O aposentado ou o ex-empregado exonerado ou demitido sem justa causa que contribuía para o custeio do seu plano privado de saúde tem o direito de manter as condições de cobertura assistencial das quais usufruía quando da vigência do contrato de trabalho, sem prejuízo de eventuais vantagens obtidas em negociações coletivas.
Ou seja, tanto nos casos em que o funcionário é aposentado quanto nas situações em que este é demitido sem justa causa, o plano de saúde deve ser mantido como se o funcionário ainda estivesse trabalhando. Contudo, isso somente se aplica aos casos em que o plano não era 100% custeado pela empresa e apenas enquanto o ex-funcionário não for admitido em um novo emprego.
O aposentado ou ex-empregado demitido sem justa causa deve comunicar sua decisão de se manter no plano à empresa empregadora em até 30 dias contados a partir da comunicação do empregador sobre o direito de uso do plano.
Além disso, segundo a RN 279/2011, o aposentado ou ex-empregado demitido sem justa causa também deve assumir integralmente o pagamento das mensalidades após o desligamento.
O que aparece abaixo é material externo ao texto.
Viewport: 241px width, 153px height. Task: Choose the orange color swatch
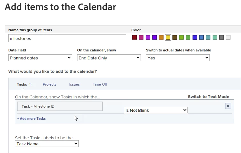pos(161,38)
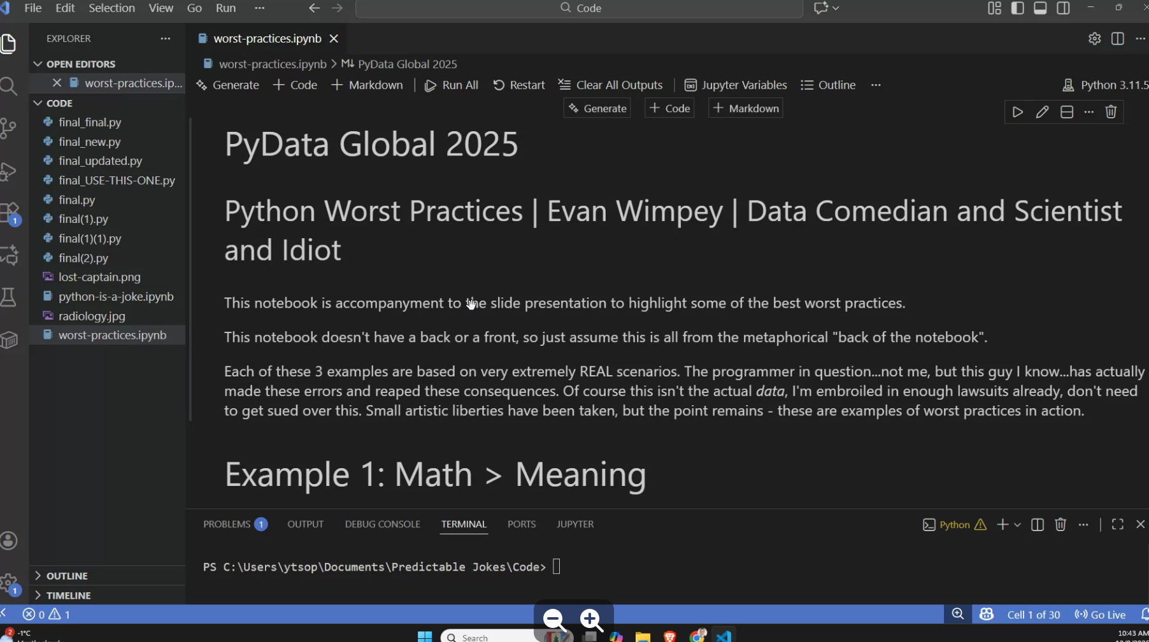The width and height of the screenshot is (1149, 642).
Task: Click Run All in notebook toolbar
Action: coord(452,85)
Desta forma, podemos elencar as seguintes condições para que o aposentado ou ex-empregado demitido sem justa causa tenha direito de permanência em plano de saúde:
Ter sido beneficiário de um plano coletivo decorrente do vínculo empregatício;
Ter contribuído com parte do pagamento do plano de saúde;
Assumir o pagamento integral do benefício;
Não ser admitido em novo emprego que permita o acesso a um plano privado de saúde;
Formalizar a sua intenção de permanência em plano de saúde no prazo máximo de 30 dias, contados a partir da comunicação do empregador sobre o direito de manutenção do benefício.